Questions.
(a) Retype the stretch of the passage on thought leadership from "The study, which" through "in the marketplace.".
(b) Answer these from the passage on thought leadership:
(i) What is the title of the study from RainToday.com?
(ii) What does RainToday specialize in providing, and to whom?
(iii) Which five recognized thought leaders does the study draw on?

Thought leadership is an increasingly vital driver of business success. It's also an emerging discipline in its own right. Our ability to understand its core practices and then, effectively apply them is the key to positioning ourselves and our companies for next level growth.
That's why I was so in interested in "How to Become a Thought Leader," a new study on thought leadership from RainToday.com. While RainToday specializes in providing advice, insight and tools for professional services organizations, it's clear that the advice in this report is relevant to everyone who provides a complex solution. Indeed, we are all being asked to be more consultative -- and offer greater perspective on the direction of our respective fields, industries and markets.
The study, which draws on the perspectives of recognized thought leaders such as Marshall Goldsmith, Martha Rogers, Michael McLaughlin, Bruce Marcus and Brian Carroll, offers guidance and best practices to help you elevate yourself and your company in the marketplace.

Record excerpts.
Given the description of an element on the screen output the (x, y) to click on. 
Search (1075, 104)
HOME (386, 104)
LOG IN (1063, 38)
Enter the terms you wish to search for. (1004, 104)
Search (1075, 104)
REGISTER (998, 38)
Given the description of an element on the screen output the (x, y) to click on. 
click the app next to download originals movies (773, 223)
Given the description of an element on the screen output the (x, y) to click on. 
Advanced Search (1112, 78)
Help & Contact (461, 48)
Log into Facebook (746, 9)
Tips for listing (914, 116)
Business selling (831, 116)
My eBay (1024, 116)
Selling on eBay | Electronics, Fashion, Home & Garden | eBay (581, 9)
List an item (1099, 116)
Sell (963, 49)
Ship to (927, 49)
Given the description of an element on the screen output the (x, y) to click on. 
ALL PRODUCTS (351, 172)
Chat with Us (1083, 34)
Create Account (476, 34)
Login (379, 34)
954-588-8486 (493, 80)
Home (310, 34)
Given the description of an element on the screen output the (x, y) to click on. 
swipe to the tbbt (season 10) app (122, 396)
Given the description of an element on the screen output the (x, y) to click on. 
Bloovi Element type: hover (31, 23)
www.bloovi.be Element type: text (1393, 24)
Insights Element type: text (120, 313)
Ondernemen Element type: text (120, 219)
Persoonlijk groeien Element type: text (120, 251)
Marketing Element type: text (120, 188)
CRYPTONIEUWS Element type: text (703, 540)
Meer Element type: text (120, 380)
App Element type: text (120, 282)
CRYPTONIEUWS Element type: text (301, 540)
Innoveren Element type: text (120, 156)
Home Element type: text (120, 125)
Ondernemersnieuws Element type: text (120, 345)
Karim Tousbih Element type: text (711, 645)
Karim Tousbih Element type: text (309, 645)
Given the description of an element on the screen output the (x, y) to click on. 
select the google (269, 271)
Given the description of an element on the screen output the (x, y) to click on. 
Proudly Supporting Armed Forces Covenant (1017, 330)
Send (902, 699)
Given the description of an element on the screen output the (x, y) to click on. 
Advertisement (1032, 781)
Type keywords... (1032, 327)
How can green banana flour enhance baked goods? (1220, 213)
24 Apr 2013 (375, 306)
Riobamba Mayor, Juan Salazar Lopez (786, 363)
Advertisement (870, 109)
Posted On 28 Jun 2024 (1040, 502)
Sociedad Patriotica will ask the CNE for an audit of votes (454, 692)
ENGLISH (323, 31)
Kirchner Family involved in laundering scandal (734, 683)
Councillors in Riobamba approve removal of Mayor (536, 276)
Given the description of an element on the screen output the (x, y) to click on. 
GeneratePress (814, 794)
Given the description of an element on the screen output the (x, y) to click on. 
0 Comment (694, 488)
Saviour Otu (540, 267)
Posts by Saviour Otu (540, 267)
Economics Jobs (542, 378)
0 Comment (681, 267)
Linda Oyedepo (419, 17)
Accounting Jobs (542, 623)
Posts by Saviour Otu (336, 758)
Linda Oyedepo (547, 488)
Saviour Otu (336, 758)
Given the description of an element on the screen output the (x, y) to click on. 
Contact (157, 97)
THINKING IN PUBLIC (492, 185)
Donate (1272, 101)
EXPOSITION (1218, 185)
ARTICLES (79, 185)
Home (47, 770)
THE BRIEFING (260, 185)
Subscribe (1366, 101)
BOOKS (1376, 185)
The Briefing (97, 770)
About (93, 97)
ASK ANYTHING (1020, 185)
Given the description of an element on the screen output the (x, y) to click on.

Solutions for each task.
(a)
The study, which draws on the perspectives of recognized thought leaders such as Marshall Goldsmith, Martha Rogers, Michael McLaughlin, Bruce Marcus and Brian Carroll, offers guidance and best practices to help you elevate yourself and your company in the marketplace.

(b)
(i) "How to Become a Thought Leader."
(ii) Advice, insight and tools for professional services organizations.
(iii) Marshall Goldsmith, Martha Rogers, Michael McLaughlin, Bruce Marcus and Brian Carroll.